S'il s'agissait ici d'une édition destinée aux écoles ou aux savants, nous aurions, dans les douze gros volumes de la Correspondance du Roi avec ses parents et ses amis, suivi l'ordre chronologique; mais dans l'édition monumentale que nous préparons, il convenait de conserver un ordre analogue à celui qui avait déjà été adopté pour les poëmes et pour les Œuvres entières elles-mêmes, c'est-à-dire de mettre ensemble toutes les lettres adressées à la même personne, d'autant plus que les réponses étaient, quant au nombre et au contenu, d'un égal intérêt; que beaucoup manquaient de date, et que des correspondances entières écrites en langue allemande, par exemple les lettres à son père, à ses amis de jeunesse, le margrave Henri de Schwedt et le lieutenant de Gröben, à son trésorier Fredersdorff, à l'abbé Stusche, et à plusieurs généraux prussiens et savants allemands, ne pouvaient être privées de l'attention qu'elles méritent. Un avantage réel résultera de cet arrangement : les rapports personnels du Roi avec plusieurs célébrités de l'époque, se présenteront à l'esprit du lecteur d'une manière beaucoup plus satisfaisante, et l'intérêt qu'inspirent les personnes et les choses ne se trouvera ni troublé ni interrompu; d'ailleurs, un index à la fin des correspondances rétablira l'ordre chronologique.

<XXV>La dernière section de cette édition comprendra les Instructions militaires du Roi, et formera trois volumes; les pièces qu'ils renfermeront sont au nombre de plus de quarante, dont vingt et une seulement furent rédigées primitivement en français; les autres paraîtront en langue allemande, ainsi qu'elles ont été distribuées aux généraux et officiers de l'armée.

Ce grand homme de guerre a écrit à la fois pour l'infanterie et la cavalerie; il a traité de l'emploi des canons dans les batailles, de l'attaque et de la défense des places, et il a laissé, dans toutes les branches de l'art militaire, des travaux où se montre l'admirable sagacité de son esprit. Savant théoricien en même temps que capitaine expérimenté, il commanda son armée et instruisit ses généraux, et fut également heureux dans ce double emploi de son génie.

L'Éditeur a réussi à rassembler tous ces trésors dans une même collection.

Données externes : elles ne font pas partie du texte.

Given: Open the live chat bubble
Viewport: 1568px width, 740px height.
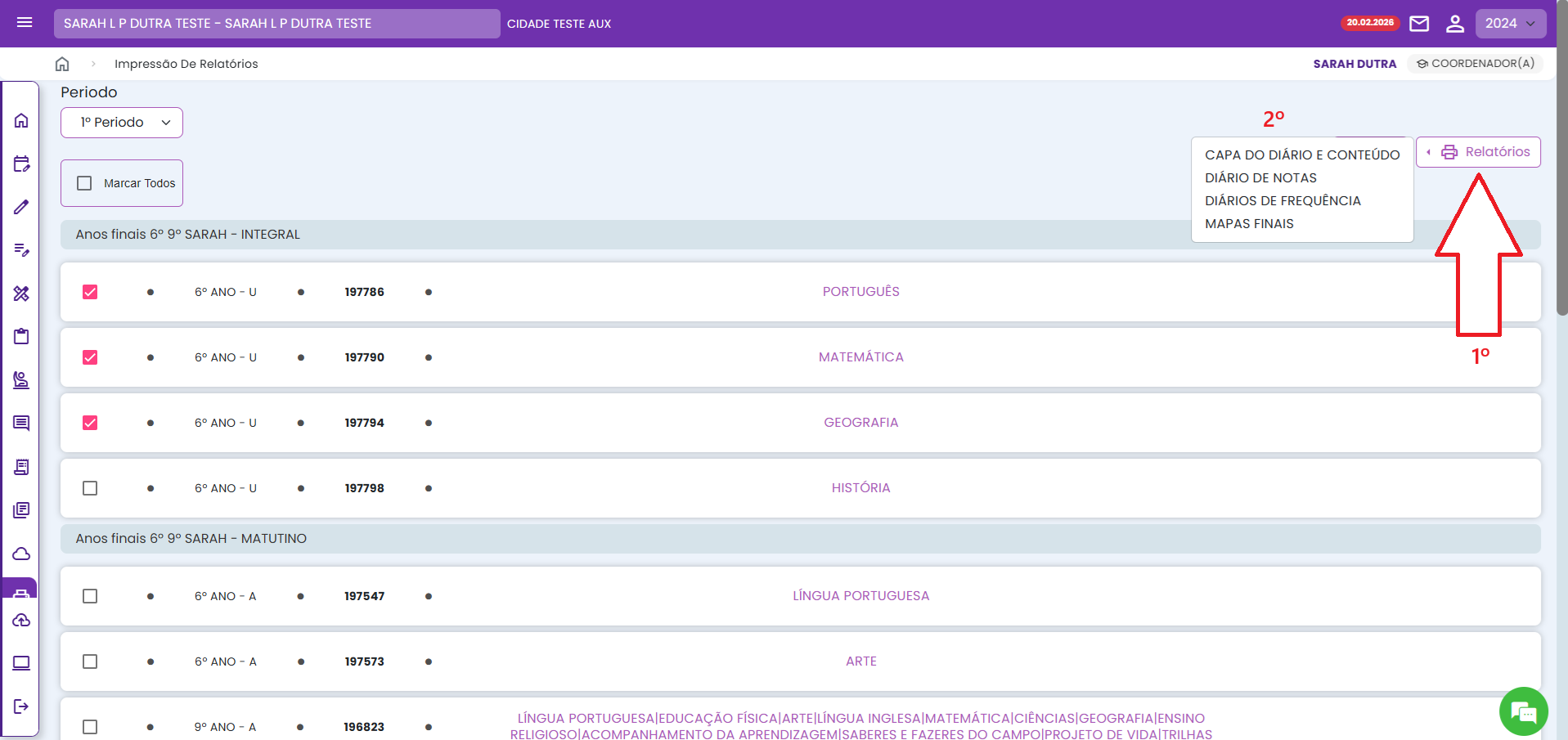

Il a lieu de penser qu'on sera satisfait de la manière dont le classement a été exécuté : une place distincte a été assignée aux écrits français, une autre, aux écrits en langue allemande; et l'on a admis de préférence l'ordre chronologique, afin de montrer le progrès successif des idées du Roi dans l'art de la guerre.

Ces Instructions, adressées aux officiers exécuteurs de ses ordres les plus secrets, comme aussi aux plus illustres par leur rang, tels que Fouqué, Winterfeldt, Seydlitz, Keith, le prince Henri et le duc Ferdinand de Brunswic, acquièrent par là une nouvelle importance historique, et nous montrent ce grand prince à la fois comme le chef d'une nouvelle école, et comme le principal représentant des idées militaires de son temps.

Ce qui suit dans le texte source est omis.